START Exercise passage

24 September 2007
One year ago today my friend Ryan Taylor took a bus from Toronto to Niagara Falls and ended his life. His body was not identified for several days, on the New York side of the river. Missing person reports caused intense distress and confusion. Ryan would never have intended to add such extra anguish to family and friends. In solitary preparation, he had tied up a number of professional loose ends. He had completed and returned the updates for his courses at the National Institute for Genealogical Studies. He spent time to sort his papers for sending to an local archive. He timed his leave when the first television season of Ancestors in the Attic was wrapped. For all I know, he may have done the same tidying up in his job as a librarian. Ryan liked things tidy.
Suspicions of alternate scenarios die hard when people are shocked. Those are the people who knew him as the bigger than life, commanding but charming presence ... the speaker who could captivate an audience, patiently explain family history to a library patron, share tea and cake or cocktails and appetizers with friends of all ages. So many friends. So much talent. He never failed to amuse with his encyclopaedic knowledge and humour. Then it was easy to induce and share his irresistible laughter. Those were the good times. He needed and loved them. In lonely times, which he couldn’t share, he was diminished and finally defeated.

END Exercise passage
START Dataset content

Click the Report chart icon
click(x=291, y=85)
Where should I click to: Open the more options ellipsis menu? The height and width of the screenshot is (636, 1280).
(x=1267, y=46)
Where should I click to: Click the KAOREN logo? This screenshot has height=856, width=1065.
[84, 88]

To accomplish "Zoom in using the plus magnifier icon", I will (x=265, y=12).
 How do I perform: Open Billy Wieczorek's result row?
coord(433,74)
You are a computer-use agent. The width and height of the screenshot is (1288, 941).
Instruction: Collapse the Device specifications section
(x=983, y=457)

END Dataset content

◆ Questions:
1. In the remembrance of Ryan Taylor, what organization's course updates had he completed and returned before his death?
2. Reproduce the remembrance of Ryan Taylor word for word, from "24 September 2007" up to and including "liked things tidy.".

◆ Responses by item number:
1. The National Institute for Genealogical Studies.

2.
24 September 2007
One year ago today my friend Ryan Taylor took a bus from Toronto to Niagara Falls and ended his life. His body was not identified for several days, on the New York side of the river. Missing person reports caused intense distress and confusion. Ryan would never have intended to add such extra anguish to family and friends. In solitary preparation, he had tied up a number of professional loose ends. He had completed and returned the updates for his courses at the National Institute for Genealogical Studies. He spent time to sort his papers for sending to an local archive. He timed his leave when the first television season of Ancestors in the Attic was wrapped. For all I know, he may have done the same tidying up in his job as a librarian. Ryan liked things tidy.